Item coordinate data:
····················

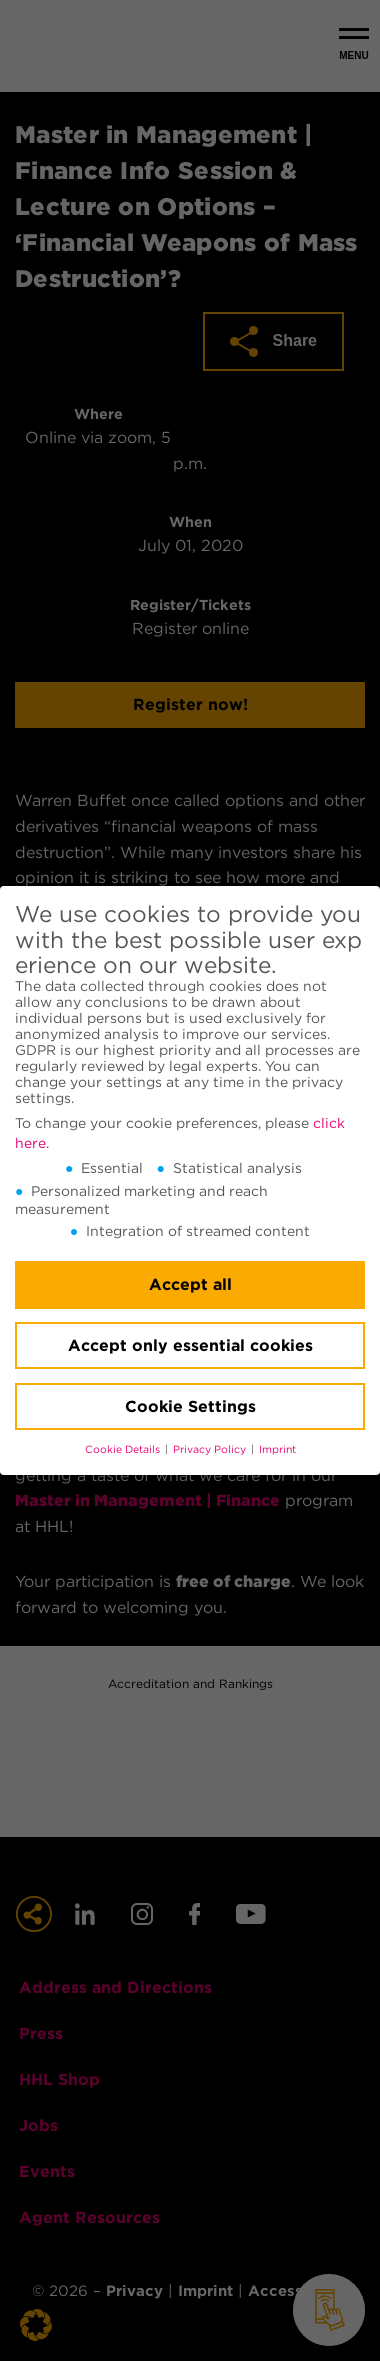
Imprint (277, 1449)
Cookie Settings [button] (190, 1406)
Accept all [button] (190, 1284)
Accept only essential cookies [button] (190, 1345)
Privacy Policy (211, 1449)
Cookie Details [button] (124, 1449)
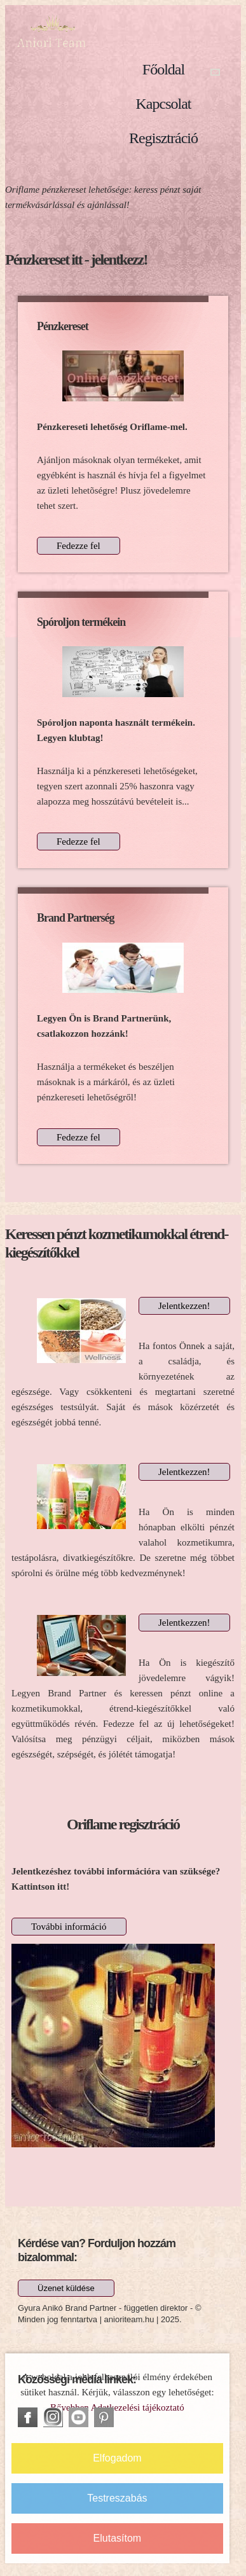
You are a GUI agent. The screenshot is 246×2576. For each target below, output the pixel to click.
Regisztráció (163, 138)
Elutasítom (117, 2538)
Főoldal (163, 69)
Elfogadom (117, 2458)
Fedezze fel (78, 546)
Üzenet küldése (66, 2288)
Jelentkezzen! (184, 1306)
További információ (69, 1927)
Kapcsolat (163, 103)
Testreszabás (117, 2498)
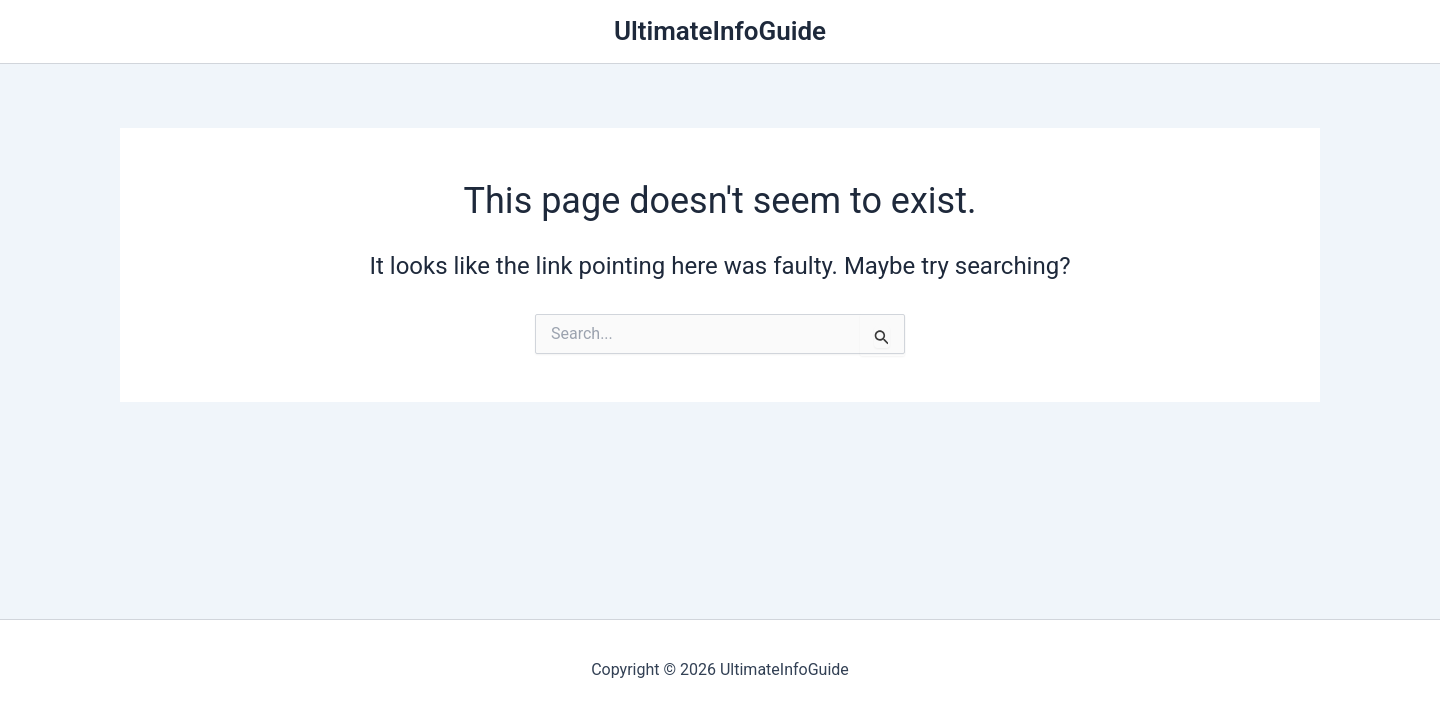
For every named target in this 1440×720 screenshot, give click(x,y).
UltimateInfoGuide (720, 31)
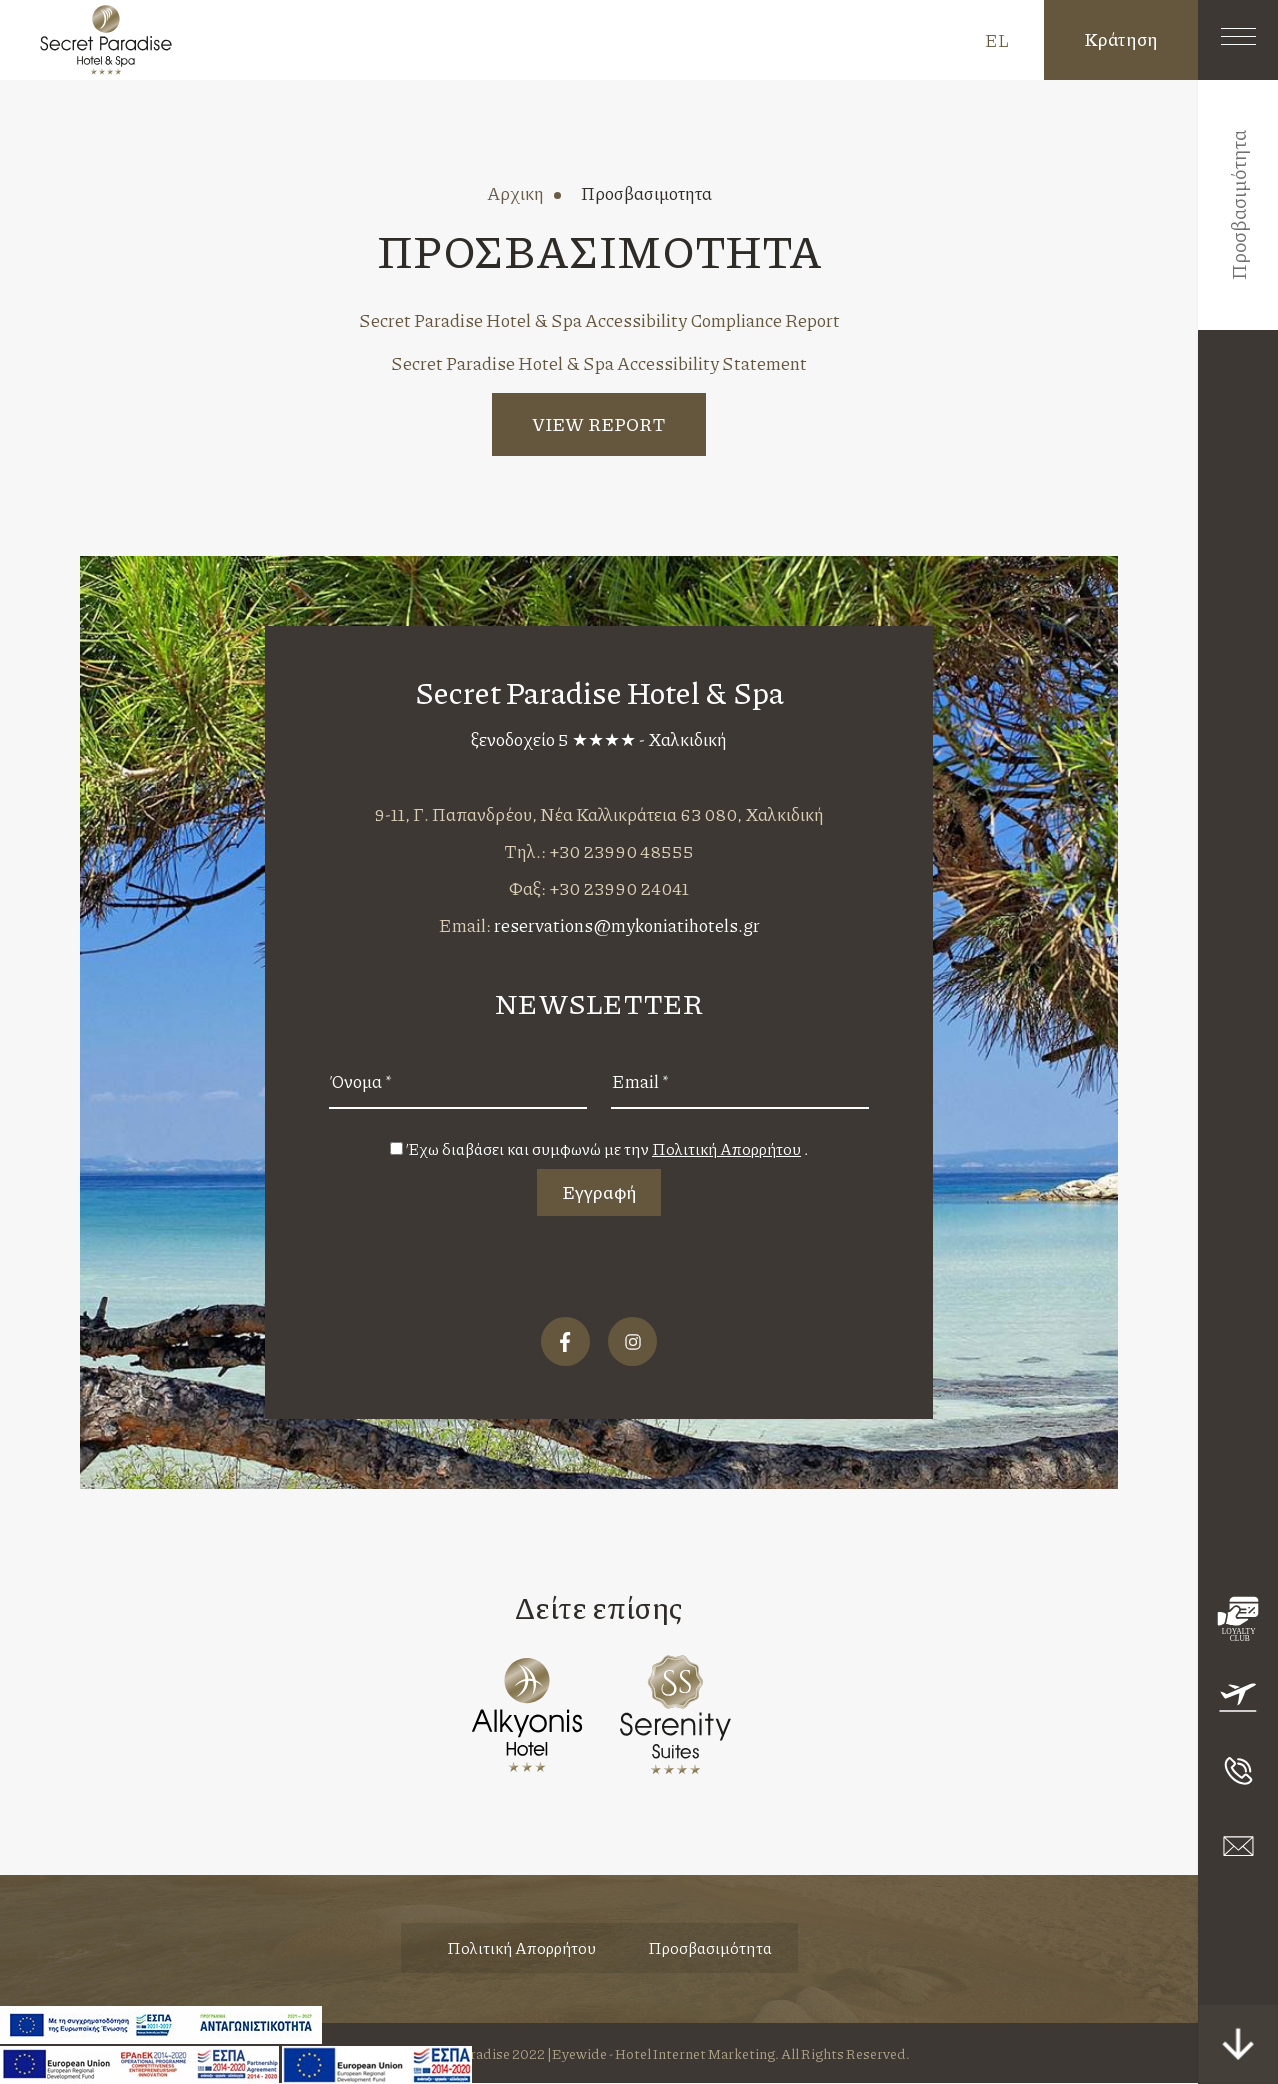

····················

What this task involves:
Write out all the entries above again, switching "button" to "link" everywhere it occurs and changing nothing else. Omit the pictures.

Output for this task:
Imprint (277, 1449)
Cookie Settings [link] (190, 1406)
Accept all [link] (190, 1284)
Accept only essential cookies [link] (190, 1345)
Privacy Policy (211, 1449)
Cookie Details [link] (124, 1449)
You are a GUI agent. The screenshot is 246×2576. For each target below, output the pixel to click.
Regisztráció (163, 138)
Elutasítom (117, 2538)
Főoldal (163, 69)
Elfogadom (117, 2458)
Fedezze fel (78, 546)
Üzenet küldése (66, 2288)
Jelentkezzen! (184, 1306)
További információ (69, 1927)
Kapcsolat (163, 103)
Testreszabás (117, 2498)
For every named target in this 1440×720 screenshot, give click(x,y).
UltimateInfoGuide (720, 31)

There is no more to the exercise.